China on Wednesday lodged a diplomatic protest with the UK over Foreign Secretary Jeremy Hunt’s remarks on the unprecedented pro-democracy protests in Hong Kong, asserting that he was basking in the glory of “faded British colonialism” and “obsessed” with lecturing others.
UK Foreign Secretary Hunt has been expressing strong support to the demonstrators in the former British colony protesting against a controversial extradition law, which the people of Hong Kong apprehend could be used to send political dissidents from the territory to mainland China for prosecution.

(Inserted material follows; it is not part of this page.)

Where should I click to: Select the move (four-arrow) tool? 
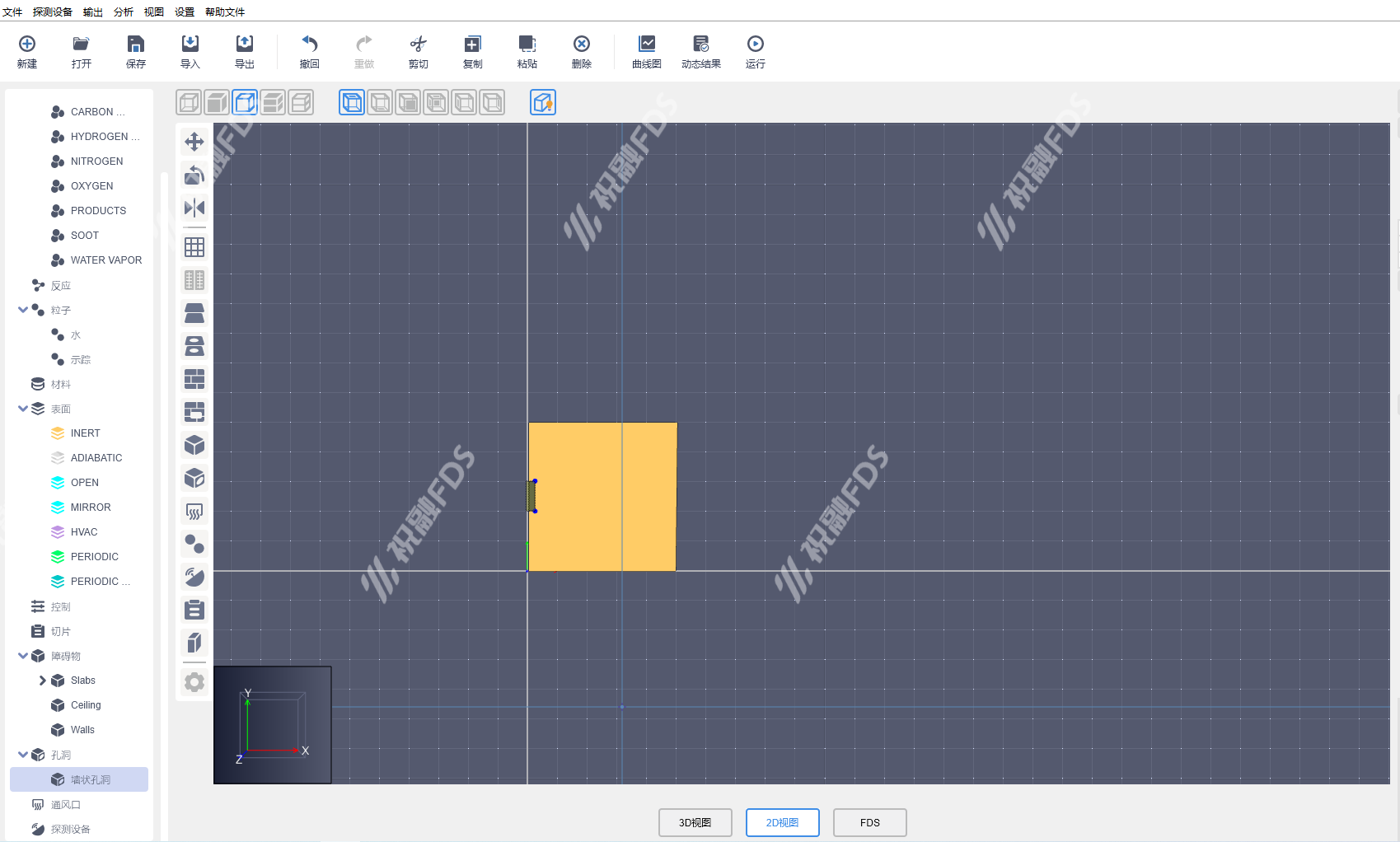click(194, 142)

The protest intensified on Monday when demonstrators stormed the Legislative Council (LegCo) building in the city, left anti-Beijing graffiti on the walls such as “Hong Kong is not China”, and hung the colonial-era flag.

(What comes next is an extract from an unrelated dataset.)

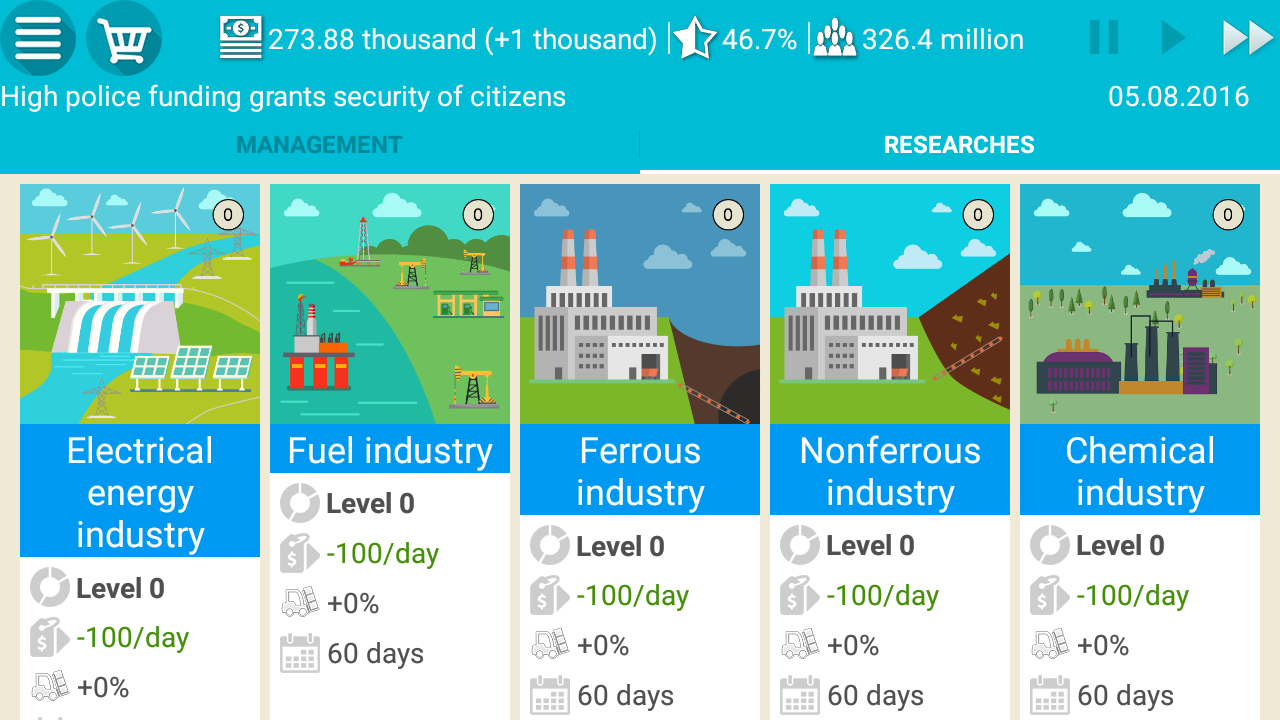Viewport: 1280px width, 720px height.
Task: Open the Chemical industry factory picture
Action: (x=1140, y=304)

While recognising that Hong Kong is part of China, Hunt on Tuesday asserted that the 1997 declaration under which London handed over Hong Kong to Beijing is still legally binding.
He warned of “serious consequences” if Beijing neglected its commitments and supress pro-democracy protests.

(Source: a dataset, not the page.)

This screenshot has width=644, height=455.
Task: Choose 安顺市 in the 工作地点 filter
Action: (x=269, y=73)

Britain handed over Hong Kong to China on July 1, 1997 under a “one country, two systems” formula which allows freedoms such as freedom of speech, right to protest and an independent judiciary not enjoyed by the people in mainland China.
Reacting to Hunt’s remarks, Chinese Foreign Ministry spokesman, Geng Shuang told the media here that “we deplore and firmly oppose Hunt’s wrong remarks. We have made stern representations (diplomatic protests) to the British side in Beijing and in London. We urge British side to stop making such wrong remarks and stop interfere in Hong Kong’s and China’s internal affairs.”
Geng took exception to Hunt’s statement that the declaration is still legally binding and his warning of serious consequences if the commitments are not implemented.
Geng said China has already expressed its strong dissatisfaction and opposition to Hunt’s remarks over Hong Kong on Tuesday.
“But he seems to be basking in the glory of faded colonialism and obsessed with lecturing others. Well here is something I want to tell. Regarding the Sino-British declaration I need to emphasise again that Hong Kong has returned to China and the rights and obligations under the declaration from the British side have been implemented,” Geng said.
On July 1, 1997, China resumed its sovereignty over Hong Kong and Chinese government governs Hong Kong under the Constitution and the Basic Law, he said.
“The UK on the other hand has no sovereignty, administrative power or supervising power over Hong Kong. There is no so-called responsibility at all. The UK considers itself as the guardian which is nothing but a delusion. It is just shameless to say that Hong Kong residents’ freedoms are negotiated for them by the British side,” Geng said.
“I want to remind Hunt that during the British colonial period in Hong Kong there was no democracy at all. The residents at that time did not have the right to rally on the street. It was just after the return of Hong Kong to China, the Chinese government started implementing One Country Two systems polices,” he said.
He said Hong Kong people are administering Hong Kong with high degree of autonomy and have unprecedented rights and freedoms.
The Chinese Foreign Ministry spokesman questioned British backing to protestors who broke through the legislative (LegCo) building.
“The violent storming incident on July 1 is a serious violation of violation of law that damages social order. Hunt has neglected the fact and called it a repression. He is deliberately distorting the facts,” Geng said, asking will Britain allow its Parliament to be stormed and damaged by protestors.
“I want to emphasise that Hong Kong is a Special Administrative Region of China. Its affairs are purely domestic. It will not allow any foreign government or individual to directly interfere. We hope Hunt will not interfere in our affairs because such attempts will be in vain,” he said.
Terming the protestors as “ultra-radicals”, China on Tuesday expressed firm opposition to the US, UK and EU’s backing for such protests.